> [Exercise requirements]:
Once you reach the line containing "Task: Click the" in the entries below, write out that line and each one after it down to the line containing "Viewport: 986px width, 665px height.", exactly and with nothing added.

> [The records]:
*****
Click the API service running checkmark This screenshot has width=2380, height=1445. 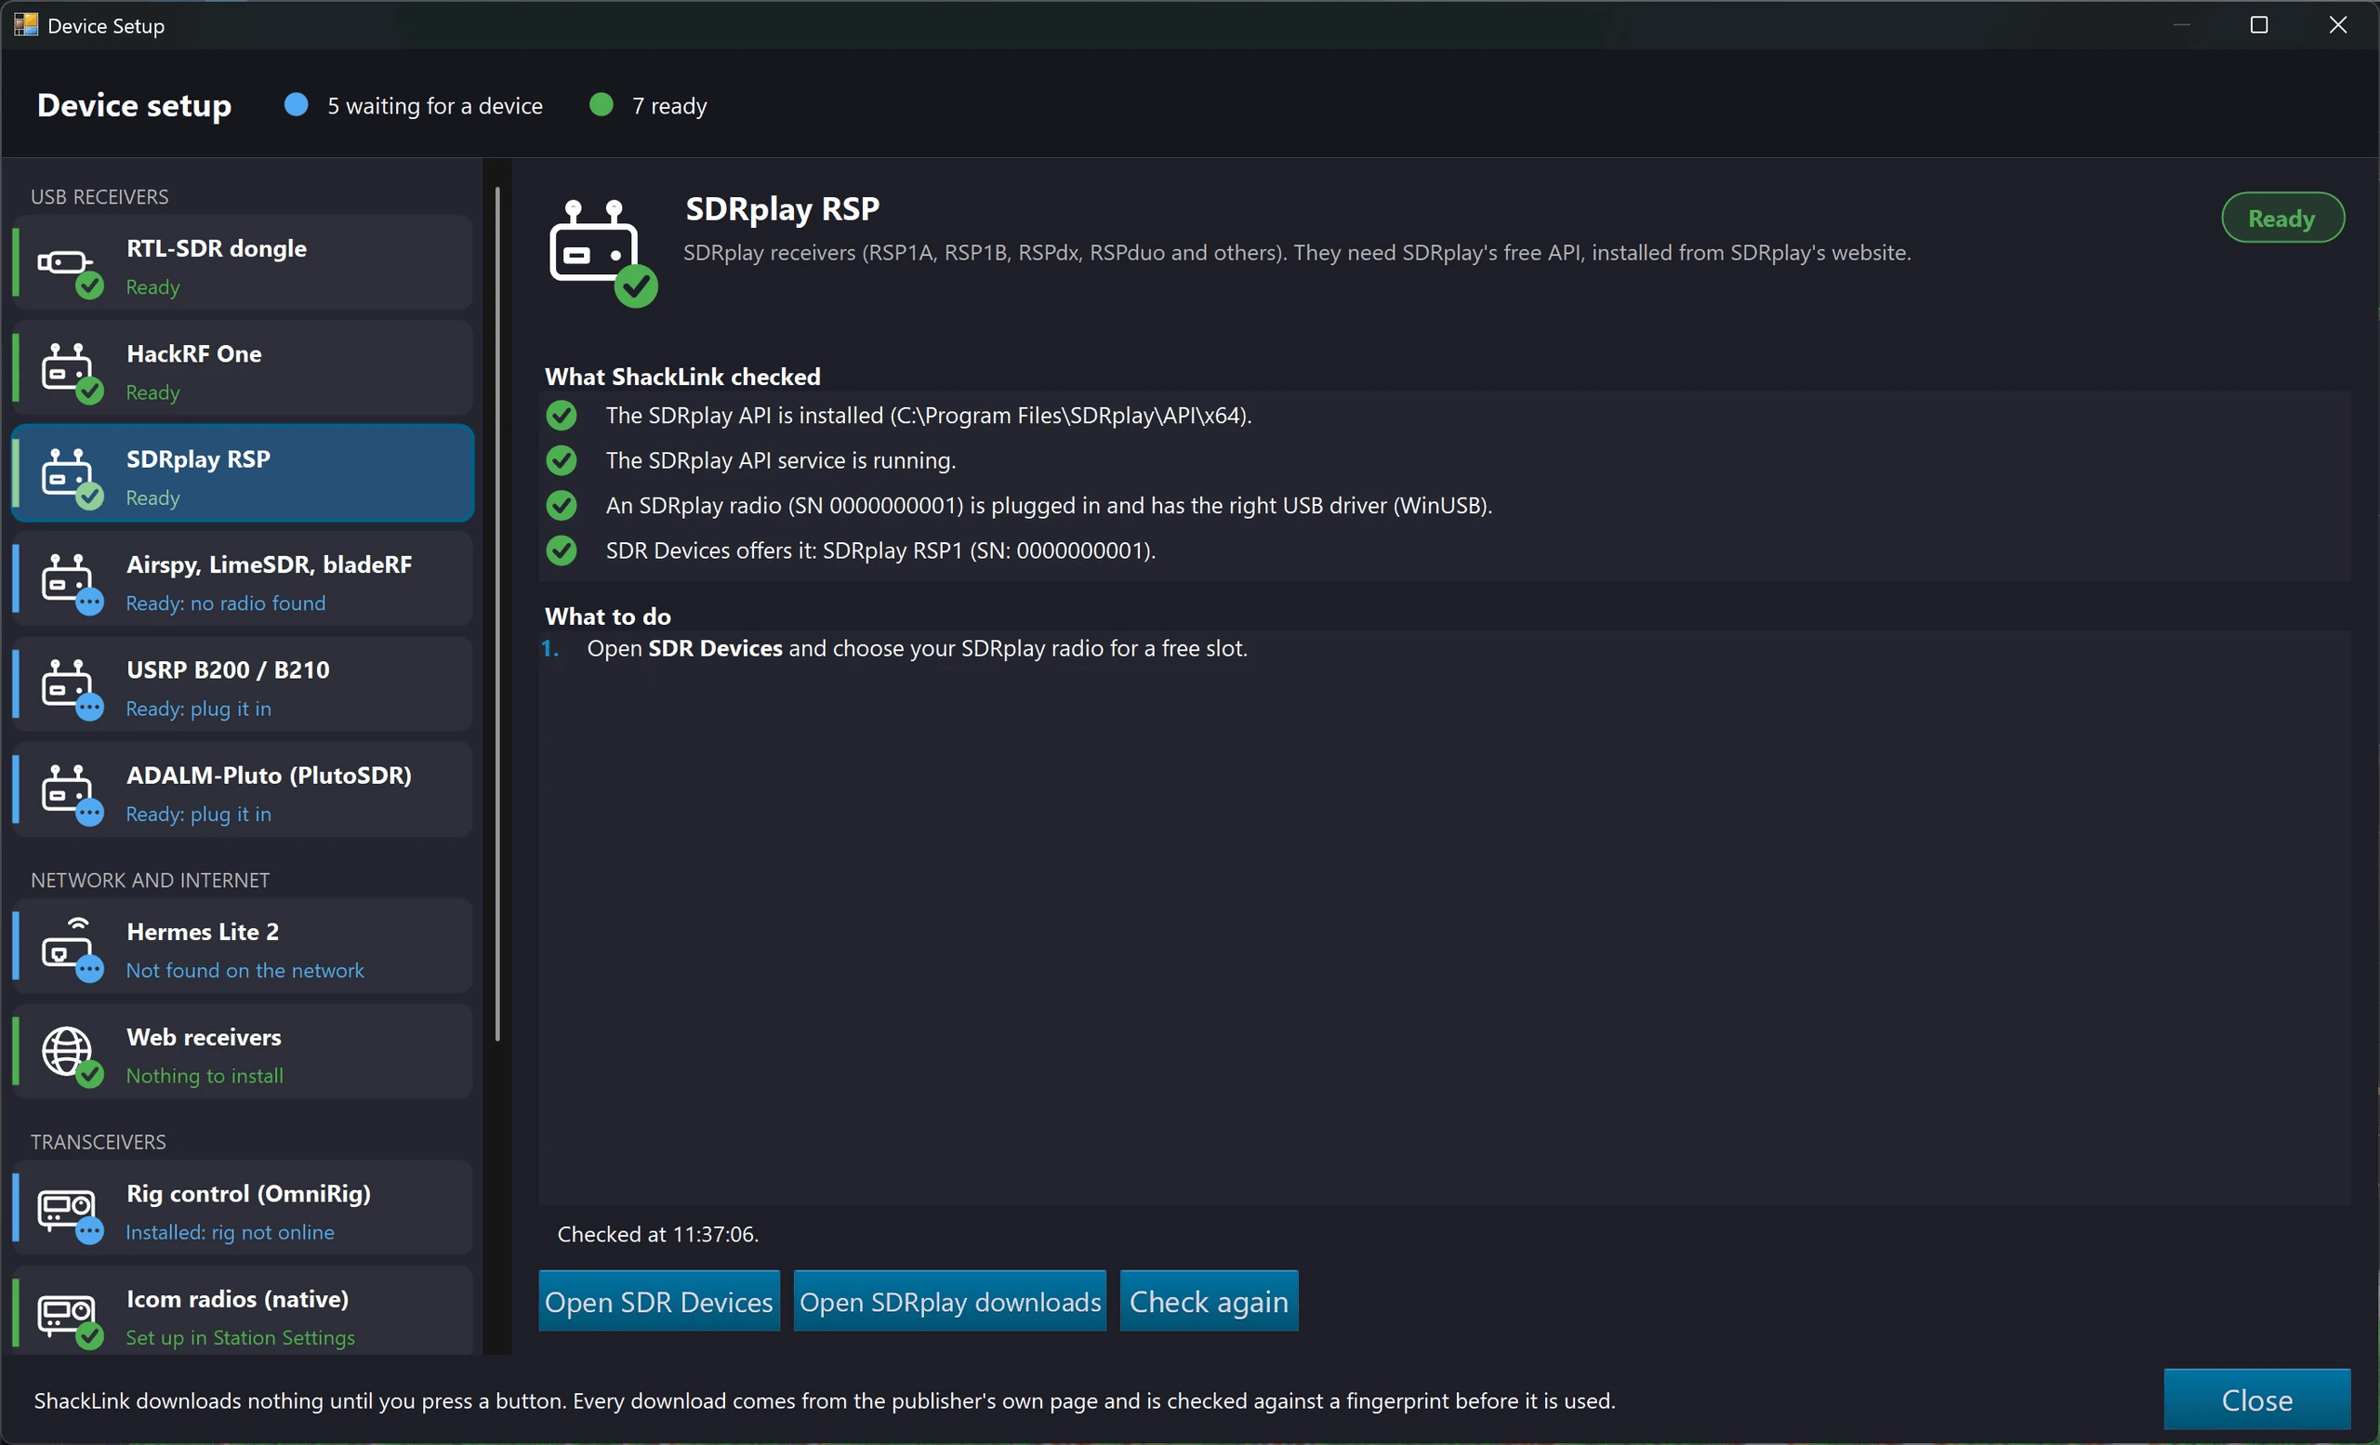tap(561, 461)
*****
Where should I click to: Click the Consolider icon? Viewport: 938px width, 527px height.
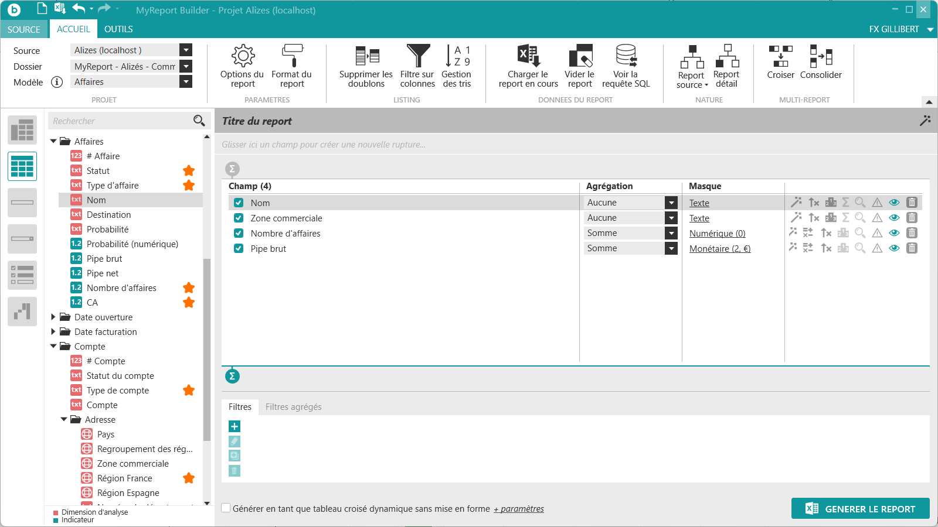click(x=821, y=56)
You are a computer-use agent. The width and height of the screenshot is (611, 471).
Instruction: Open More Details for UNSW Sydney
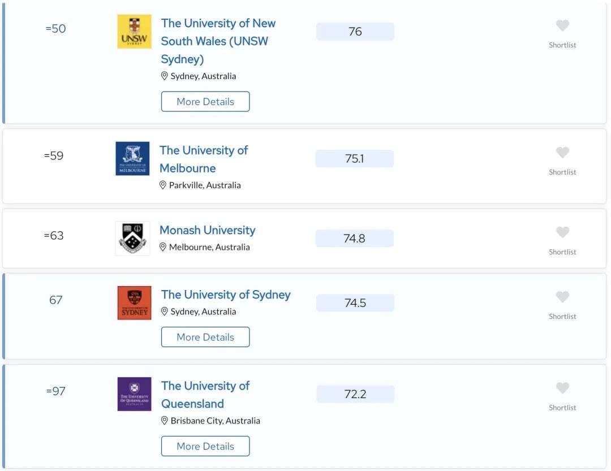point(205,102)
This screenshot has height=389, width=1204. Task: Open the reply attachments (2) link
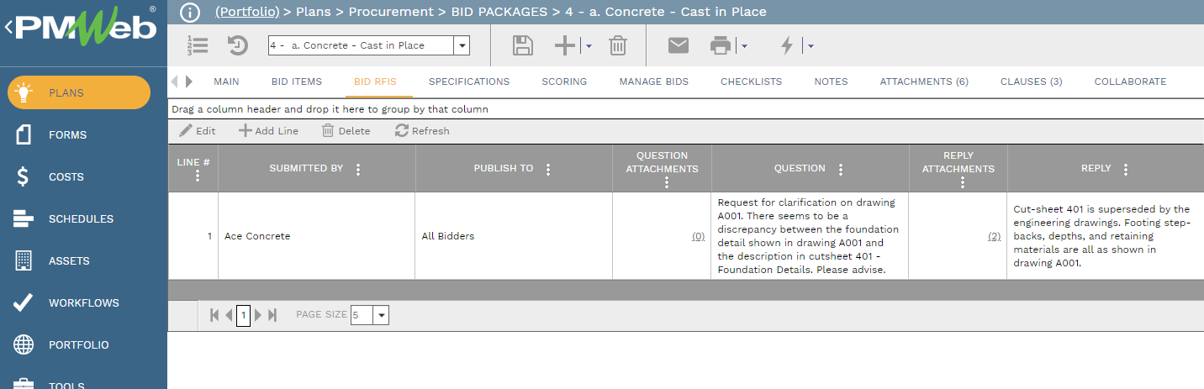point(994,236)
*****
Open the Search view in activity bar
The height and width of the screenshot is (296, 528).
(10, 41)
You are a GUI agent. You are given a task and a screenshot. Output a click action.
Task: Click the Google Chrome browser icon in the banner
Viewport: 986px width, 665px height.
*****
> [Solution to the problem]:
Task: Click the Google Chrome browser icon in the banner
Viewport: 986px width, 665px height.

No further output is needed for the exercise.